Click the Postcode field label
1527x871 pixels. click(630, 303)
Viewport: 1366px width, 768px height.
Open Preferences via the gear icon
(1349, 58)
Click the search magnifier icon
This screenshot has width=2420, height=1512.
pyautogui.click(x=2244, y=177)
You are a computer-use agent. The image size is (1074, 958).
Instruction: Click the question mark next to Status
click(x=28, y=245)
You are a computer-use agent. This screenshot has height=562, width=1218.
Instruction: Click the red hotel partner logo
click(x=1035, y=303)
##############################
■ **What you should do**: Copy out only the lines from the one that contains "Click the search magnifier icon" through the last line, renaming "Instruction" to "Task" and leaving everything else unchanged.

■ **Result of the task**:
Click the search magnifier icon
This screenshot has width=2420, height=1512.
pyautogui.click(x=2244, y=177)
You are a computer-use agent. The image size is (1074, 958).
Task: Click the question mark next to Status
click(x=28, y=245)
You are a computer-use agent. This screenshot has height=562, width=1218.
Task: Click the red hotel partner logo
click(x=1035, y=303)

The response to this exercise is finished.